Hardware
Cash Modelling for Long Development Cycles

One of the most distinctive challenges of hardware finance is the gap between when you spend money and when you earn it. Software businesses can move from idea to first revenue in weeks. Hardware businesses routinely spend 18–36 months in development before generating meaningful commercial revenue — and every one of those months requires cash to cover engineering, components, testing, certification, and team costs.
Getting the cash model right for this kind of business isn't optional. It's the difference between reaching your first commercial milestone and running out of money six weeks before you get there.
Why standard financial models fail for hardware
Most financial model templates are built around a monthly P&L with a simple cash flow bridge. For a software business that starts generating revenue quickly, this works reasonably well. For a hardware business with a multi-year development cycle, it misses most of what matters.
The critical variables for hardware cash modelling are timing-based: when exactly does each engineering milestone fall, what does it cost, and what triggers each tranche of funding? What are the payment terms with your suppliers, and how do they interact with your customer payment terms? What happens to your cash position if a component lead time extends by 8 weeks? These questions can only be answered with a model that's built explicitly around the hardware development and production cycle — not adapted from a SaaS template.
Milestone-based cash forecasting
The most useful cash models for hardware businesses are milestone-based rather than purely calendar-based. They map spending to development phases — concept, prototype, pilot production, commercial launch — and model the cash implications of hitting or missing each milestone on time. This gives you something more useful than a monthly burn rate: it gives you a conditional view of your cash position that lets you make decisions about pacing, hiring, and fundraising timing based on where you actually are in development.
Milestone-based models are also more useful in investor conversations. A hardware investor who understands the development cycle will want to know your cash position relative to key milestones, not just your monthly burn. Showing up with that kind of model signals that you understand your own business at a level of sophistication that builds confidence.
Scenario planning for hardware
Hardware development almost always takes longer and costs more than the plan. This isn't pessimism — it's the statistical reality of building physical products.

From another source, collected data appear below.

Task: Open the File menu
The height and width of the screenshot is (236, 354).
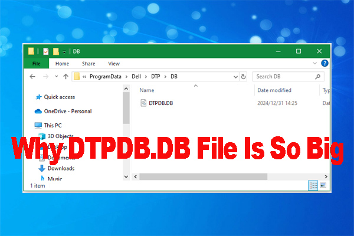Action: pyautogui.click(x=37, y=64)
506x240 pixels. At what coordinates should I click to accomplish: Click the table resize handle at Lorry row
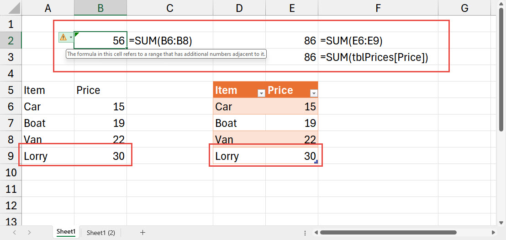(x=316, y=162)
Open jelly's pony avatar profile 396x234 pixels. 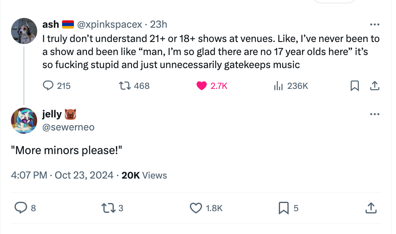click(x=24, y=121)
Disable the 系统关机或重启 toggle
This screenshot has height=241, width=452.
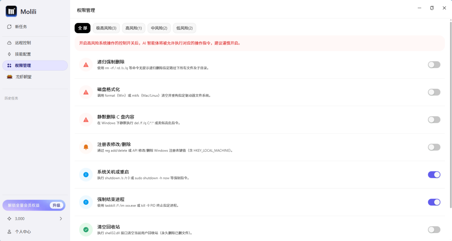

A good cash model for hardware builds in explicit scenario analysis: what does the cash position look like if the first pilot production run takes an extra 10 weeks? What if a key supplier changes their minimum order quantity? What if a certification process requires an additional test cycle?
Running these scenarios in advance doesn't prevent problems — but it means you see them coming early enough to respond rather than react. The founders who manage cash best in hardware aren't the ones who forecast most accurately; they're the ones who update their model frequently and respond to deviations quickly.
When to raise, and how much
One of the most important outputs of a good hardware cash model is fundraising timing. Hardware founders frequently either raise too early — before they have enough evidence to command a good valuation — or too late, when they're raising under cash pressure and have less negotiating leverage. A clear cash model that maps your milestone timeline to your funding requirements lets you identify the optimal raise window: after a proof point that justifies a step up in valuation, but far enough ahead of cash need that you're raising from a position of strength.
The rule of thumb for hardware is to raise 12–18 months of runway, not 6–9 as is common in software. Development timelines are less predictable, and the cost of running out of cash mid-development is higher — both financially and in terms of team morale and commercial momentum.